- _TASK DETAILS_
Copy the records below word for word, leaving out the pictures.

- _RECORDS SUPPLIED_
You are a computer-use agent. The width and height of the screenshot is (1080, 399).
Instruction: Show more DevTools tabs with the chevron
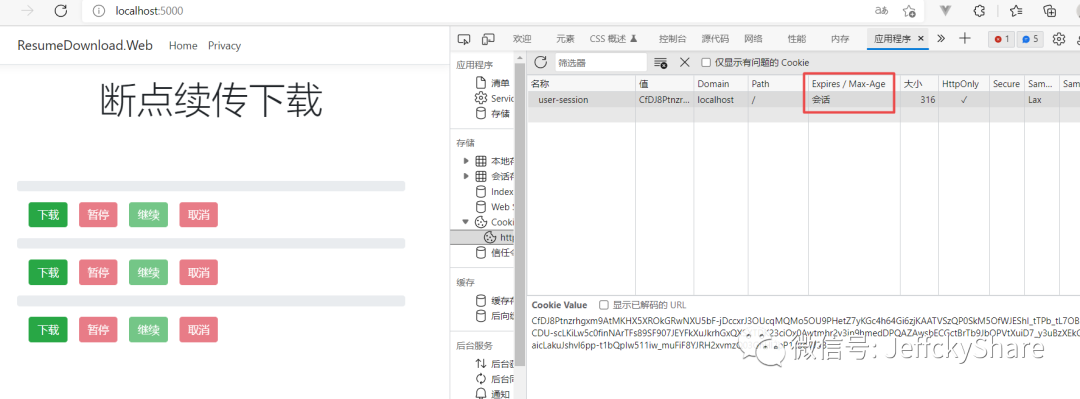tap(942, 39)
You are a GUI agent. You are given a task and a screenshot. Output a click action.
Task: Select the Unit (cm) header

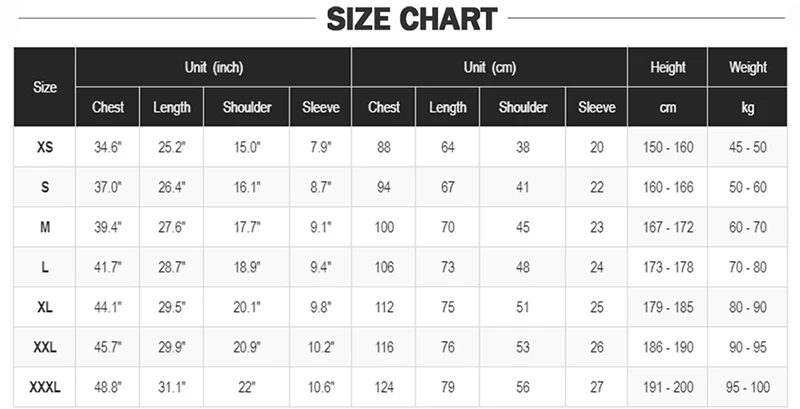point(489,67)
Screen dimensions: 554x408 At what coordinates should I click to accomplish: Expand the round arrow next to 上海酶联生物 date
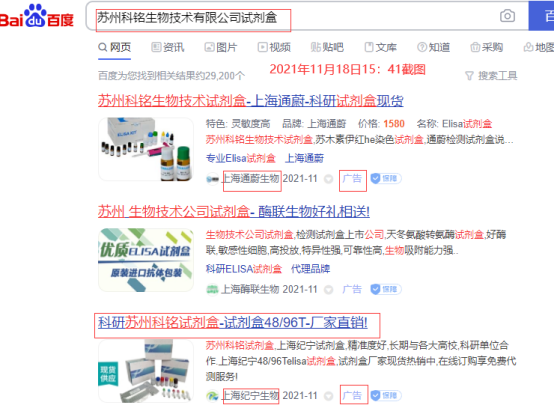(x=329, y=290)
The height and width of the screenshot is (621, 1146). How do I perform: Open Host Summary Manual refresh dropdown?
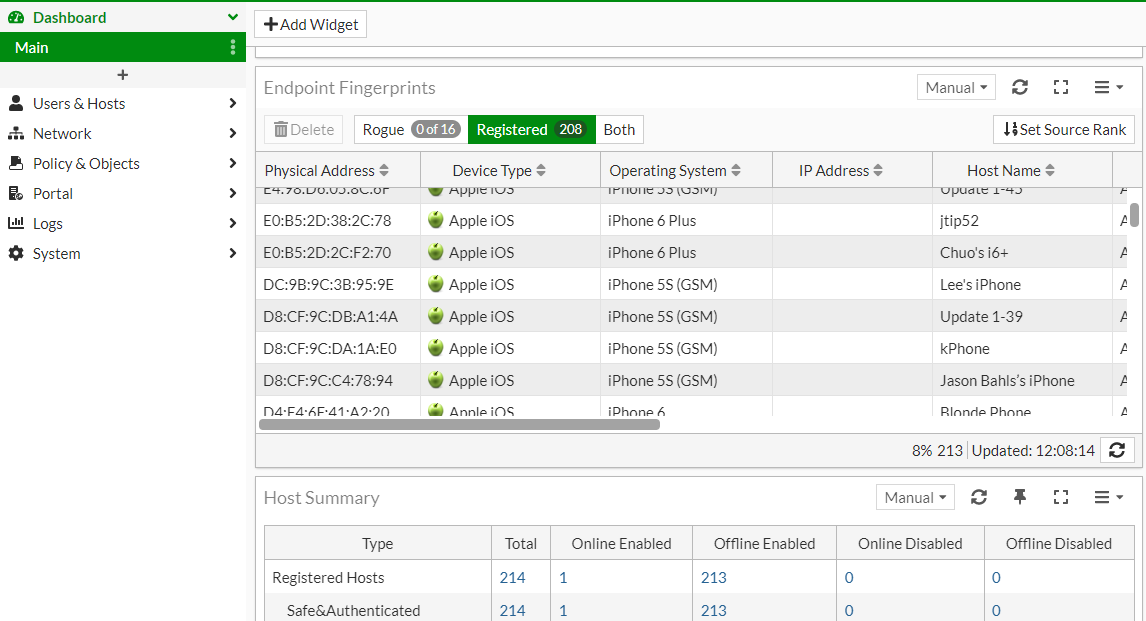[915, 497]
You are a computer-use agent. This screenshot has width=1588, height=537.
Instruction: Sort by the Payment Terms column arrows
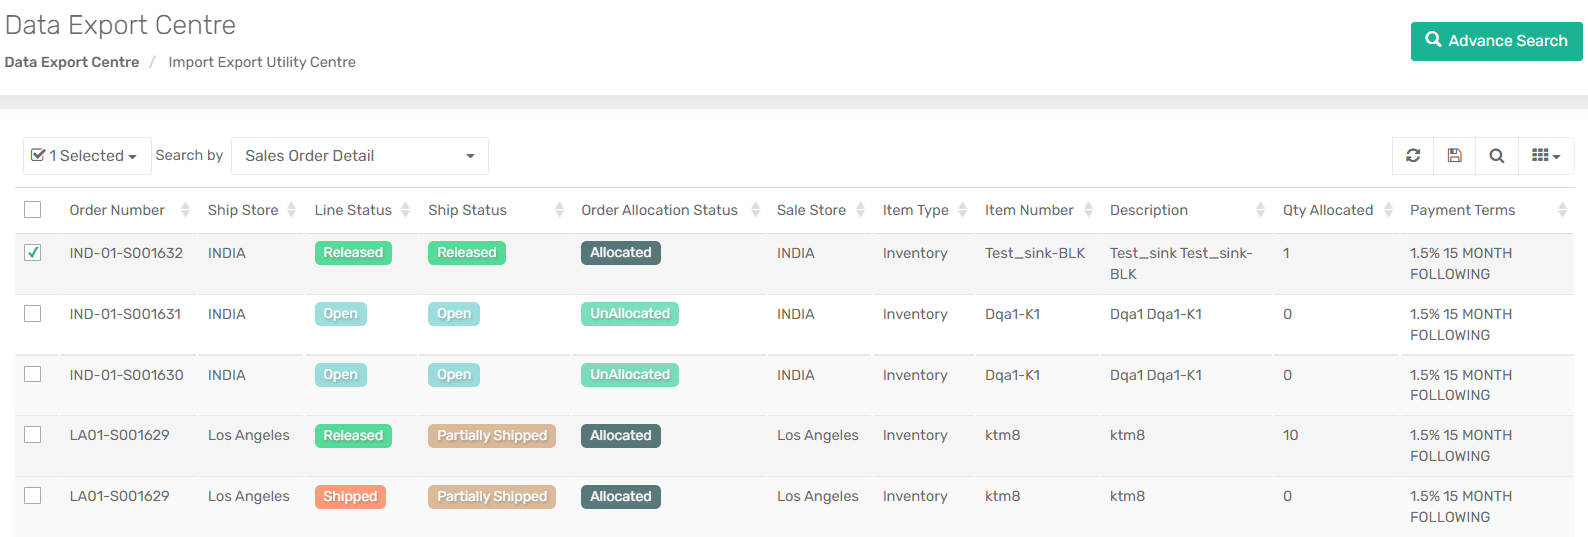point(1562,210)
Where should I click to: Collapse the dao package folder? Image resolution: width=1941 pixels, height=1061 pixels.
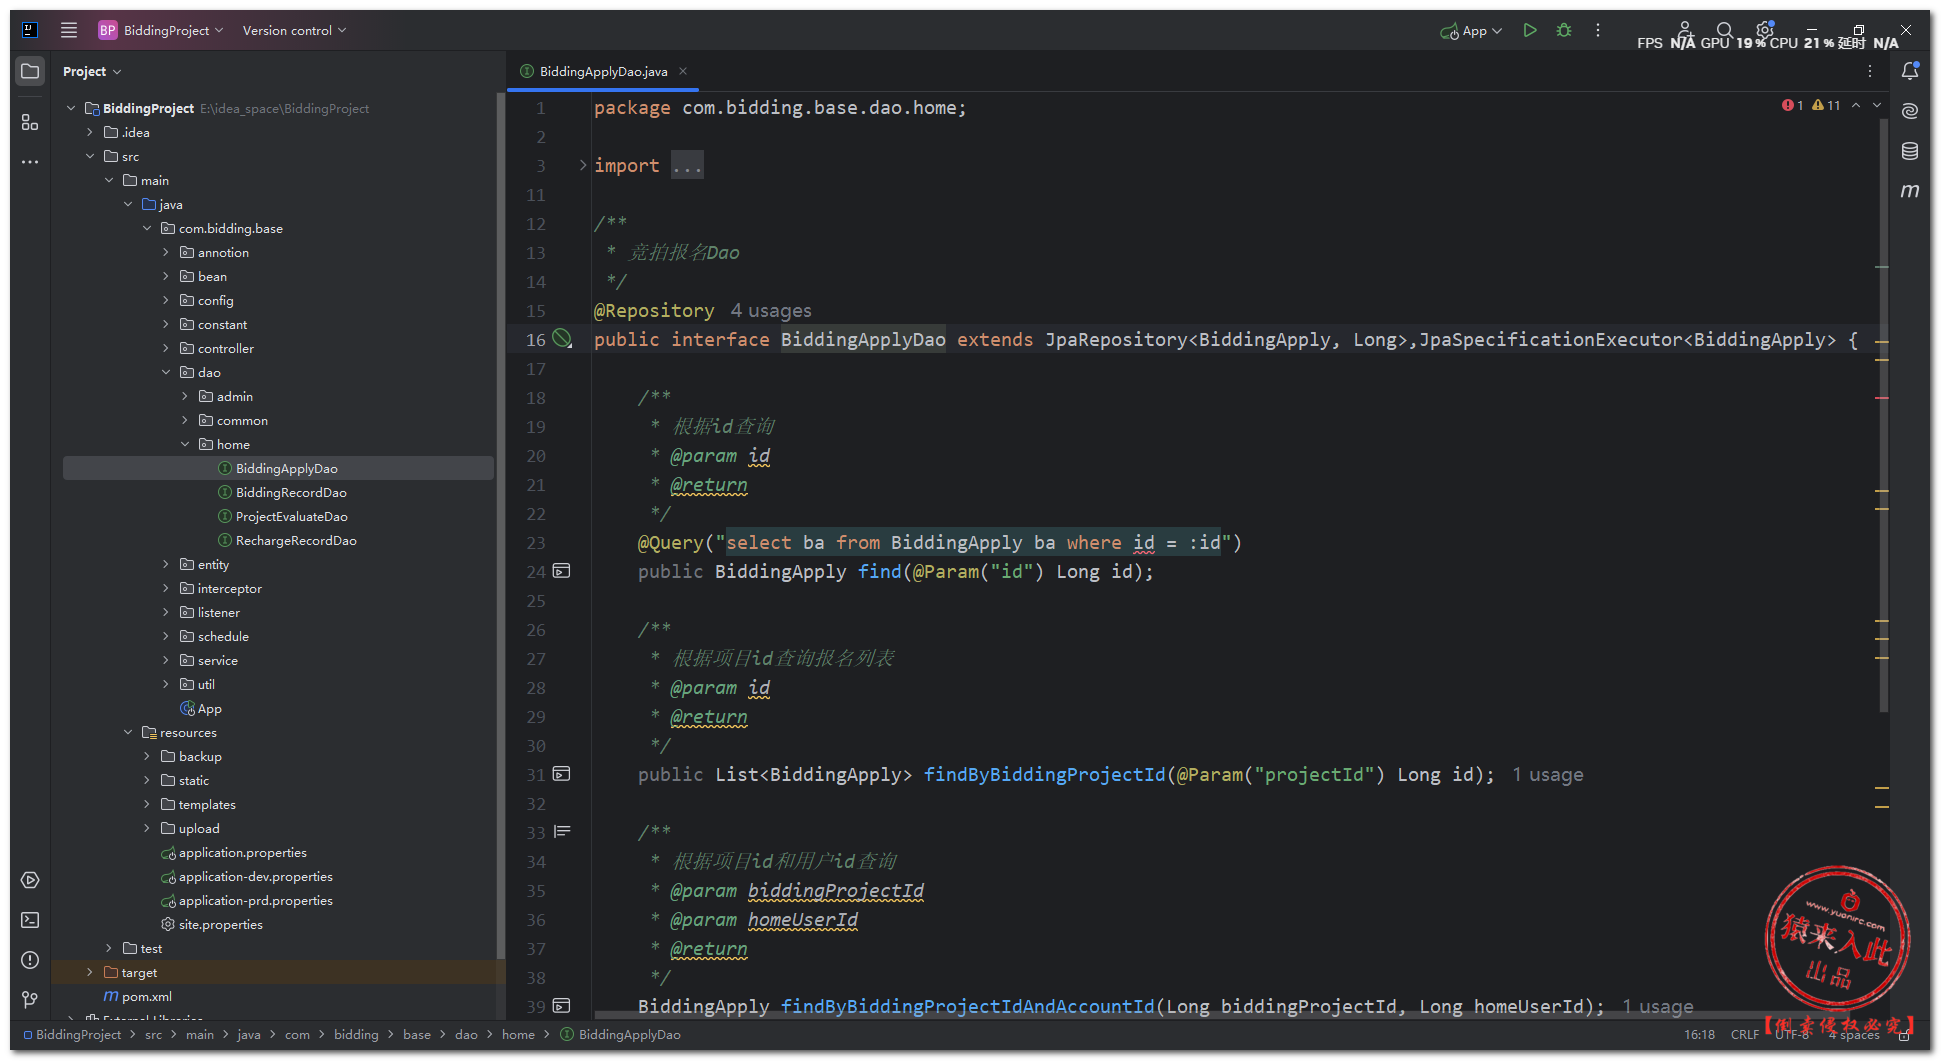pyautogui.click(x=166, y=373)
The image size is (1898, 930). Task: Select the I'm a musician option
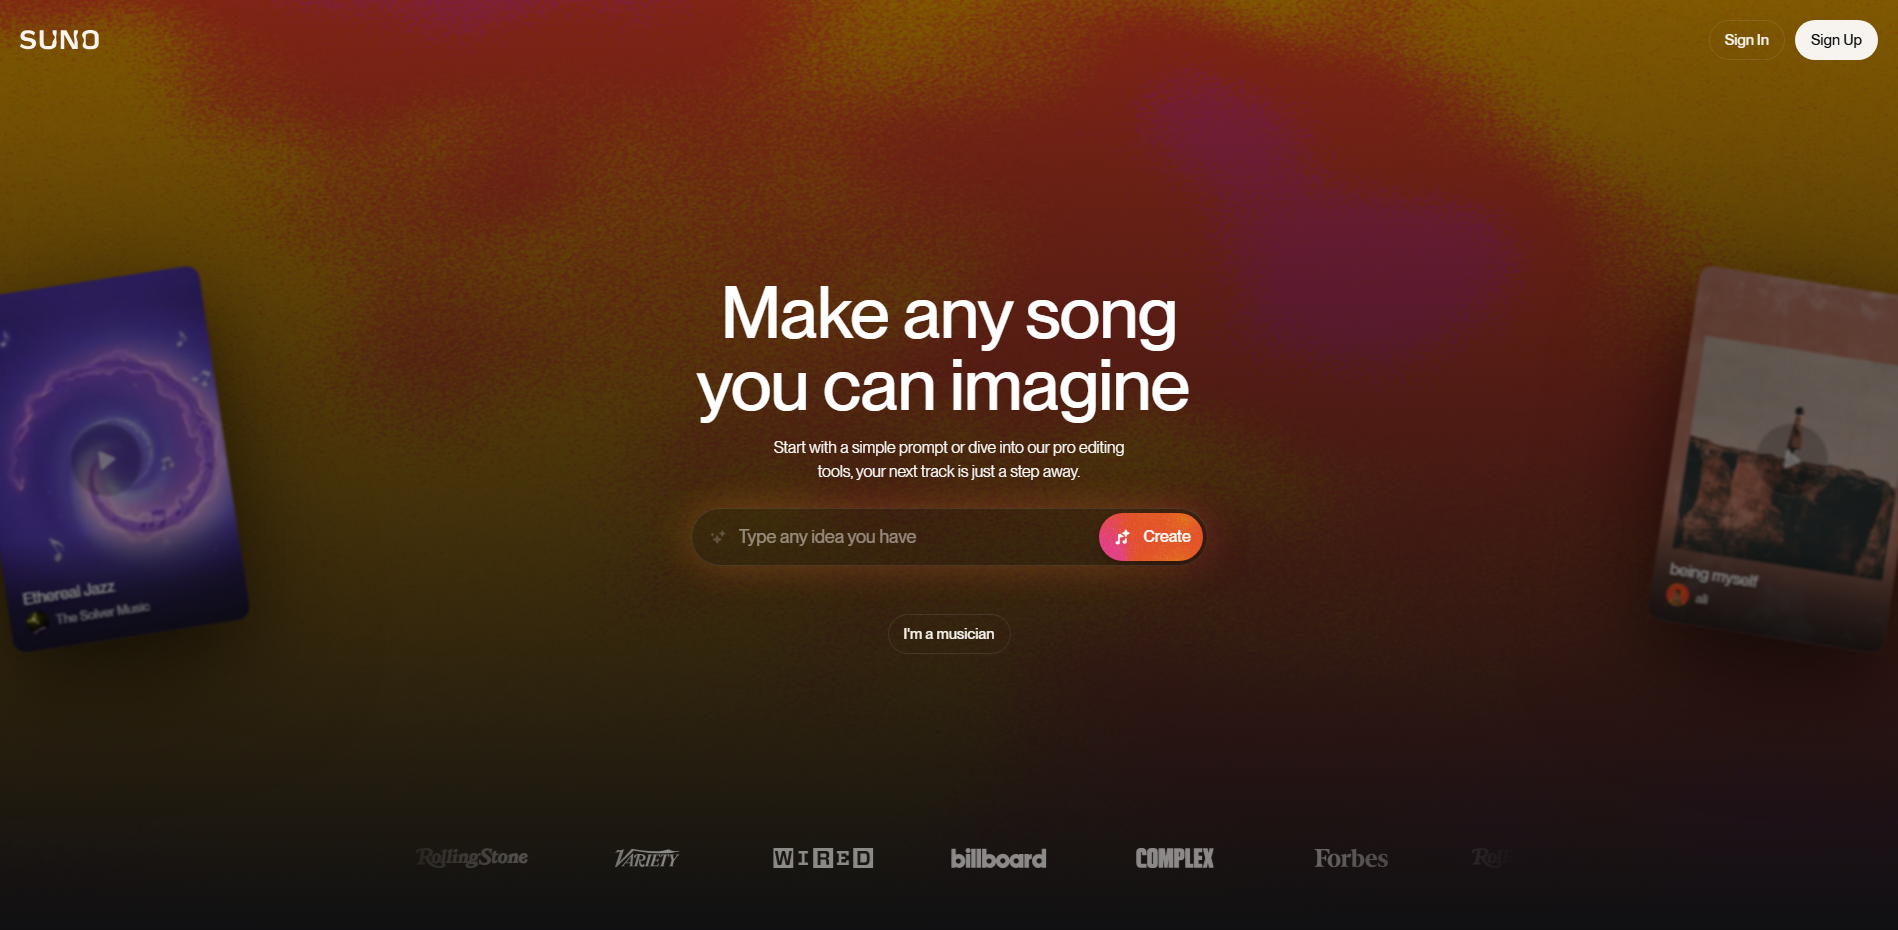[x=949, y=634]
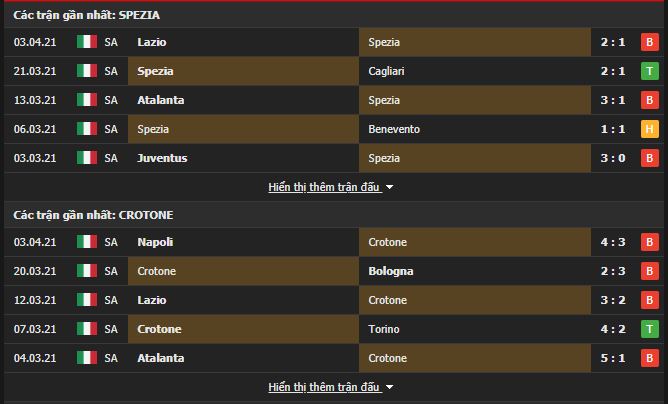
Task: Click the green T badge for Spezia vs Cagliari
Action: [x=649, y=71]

- _RESULT OF THE TASK_
You are a computer-use agent. The width and height of the screenshot is (1080, 399).
Instruction: Show more DevTools tabs with the chevron
tap(942, 39)
You are a GUI agent. You are given a task and a screenshot. Output a click action.
Task: Select the Unit (cm) header

point(489,67)
Screen dimensions: 554x408 At what coordinates should I click to accomplish: Expand the round arrow next to 上海酶联生物 date
(x=329, y=290)
The height and width of the screenshot is (621, 1146). How do I perform: Open Host Summary Manual refresh dropdown?
[915, 497]
You are a computer-use agent. This screenshot has width=1588, height=537.
Instruction: Sort by the Payment Terms column arrows
point(1562,210)
Where should I click to: Collapse the dao package folder? Image resolution: width=1941 pixels, height=1061 pixels.
pyautogui.click(x=166, y=373)
The image size is (1898, 930). Task: Select the I'm a musician option
[x=949, y=634]
Task: Click the green T badge for Spezia vs Cagliari
Action: [x=649, y=71]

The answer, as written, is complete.